Dr. van Lutterveld: Because the peer reviewers will criticize the study by saying that they didn’t find a difference because the sample size was too small. So, these papers are often rejected. But when the same small sample yields a positive result, that paper is more likely to be published. In the end, the literature is artificially enriched with these “positive” studies that have small samples and therefore may not really generalize to the population as a whole.
TCPR: Given that the research evidence is so unimpressive, why is there still so much interest in neurofeedback?
Dr. van Lutterveld: One of the reasons people are interested in neurofeedback is that the side effect profile is minimal. This is true, but there is a cost to the treatment. Patients are going to treatment every day for 1 or 2 months, which translates into thousands of dollars per month, depending on the clinic. In addition, patients may be wasting time on an unproven treatment, delaying more established treatment options.

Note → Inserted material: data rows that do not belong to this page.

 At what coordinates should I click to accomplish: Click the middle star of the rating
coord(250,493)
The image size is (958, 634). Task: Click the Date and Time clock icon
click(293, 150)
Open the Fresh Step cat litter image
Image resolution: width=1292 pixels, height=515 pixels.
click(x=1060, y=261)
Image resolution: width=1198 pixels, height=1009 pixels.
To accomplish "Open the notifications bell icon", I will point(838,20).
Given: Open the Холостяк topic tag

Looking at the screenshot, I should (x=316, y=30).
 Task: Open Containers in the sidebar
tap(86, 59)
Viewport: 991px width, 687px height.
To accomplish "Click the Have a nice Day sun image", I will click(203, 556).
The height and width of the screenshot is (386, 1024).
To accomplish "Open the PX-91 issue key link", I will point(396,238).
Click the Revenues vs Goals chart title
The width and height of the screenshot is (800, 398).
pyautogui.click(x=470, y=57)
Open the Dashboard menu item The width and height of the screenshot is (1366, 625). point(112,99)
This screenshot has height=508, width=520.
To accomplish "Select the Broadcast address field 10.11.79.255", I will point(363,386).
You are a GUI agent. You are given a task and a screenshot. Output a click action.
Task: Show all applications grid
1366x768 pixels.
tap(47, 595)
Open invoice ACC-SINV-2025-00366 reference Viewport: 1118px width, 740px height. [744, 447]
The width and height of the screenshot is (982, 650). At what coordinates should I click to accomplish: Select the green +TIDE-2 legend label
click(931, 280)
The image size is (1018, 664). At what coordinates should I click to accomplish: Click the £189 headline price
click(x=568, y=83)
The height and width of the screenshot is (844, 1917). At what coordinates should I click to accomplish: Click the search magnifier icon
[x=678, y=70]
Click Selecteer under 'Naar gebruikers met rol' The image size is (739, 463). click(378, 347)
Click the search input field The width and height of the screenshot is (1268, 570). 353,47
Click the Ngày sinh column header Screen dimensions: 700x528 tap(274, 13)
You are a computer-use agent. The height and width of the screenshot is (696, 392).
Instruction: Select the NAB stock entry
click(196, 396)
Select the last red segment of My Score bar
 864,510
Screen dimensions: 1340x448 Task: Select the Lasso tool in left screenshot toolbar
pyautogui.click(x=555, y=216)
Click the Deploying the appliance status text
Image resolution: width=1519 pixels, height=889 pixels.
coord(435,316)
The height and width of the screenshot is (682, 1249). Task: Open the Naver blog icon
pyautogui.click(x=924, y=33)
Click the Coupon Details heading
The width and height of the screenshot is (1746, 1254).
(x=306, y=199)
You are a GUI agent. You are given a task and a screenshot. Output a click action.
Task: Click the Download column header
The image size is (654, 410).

TCPR: I know your lab at UMass is working on neurofeedback research. Can you describe what that research is? Does it overcome some of the methodological challenges we’ve been discussing?
Dr. van Lutterveld: We are looking at whether neurofeedback can help people develop mindfulness, and whether this can help them deal with stress and anxiety. We started by using functional MRI to pinpoint a specific brain region called the posterior cingulate cortex (PCC), which is related to mindfulness. To do this, we put people in an fMRI scanner and used the fMRI signal as neurofeedback.
TCPR: What did you find?
Dr. van Lutterveld: We found a very strong correlation between the subjective experience of mindfulness and a decreased PCC signal. The next step was replicating that with EEG neurofeedback. In this case, we used many leads so that we could localize the brain waves to the PCC area, and we again found a good correlation between mindfulness and gamma waves.
TCPR: And what’s the next step in the research?
Dr. van Lutterveld: Now we are testing it in a randomized control trial, where we are randomly assigning people to EEG neurofeedback vs sham EEG. Both groups are given an 8-week mindfulness course, but only the treatment group is also given real neurofeedback. We hope to demonstrate that those receiving neurofeedback develop more mindfulness and decrease their PCC activity.
TCPR: Before we conclude, do you have any other thoughts about neurofeedback?
Dr. van Lutterveld: My take-home message is that, if neurofeedback works, it would be great, especially nowadays when people can use neurofeedback with smartphone headsets that cost around $100. But it’s important to first establish sound research showing that it actually works. To do that, we need studies that are well-done, well-performed, and methodologically sound.
TCPR: Thank you for your time, Dr. van Lutterveld.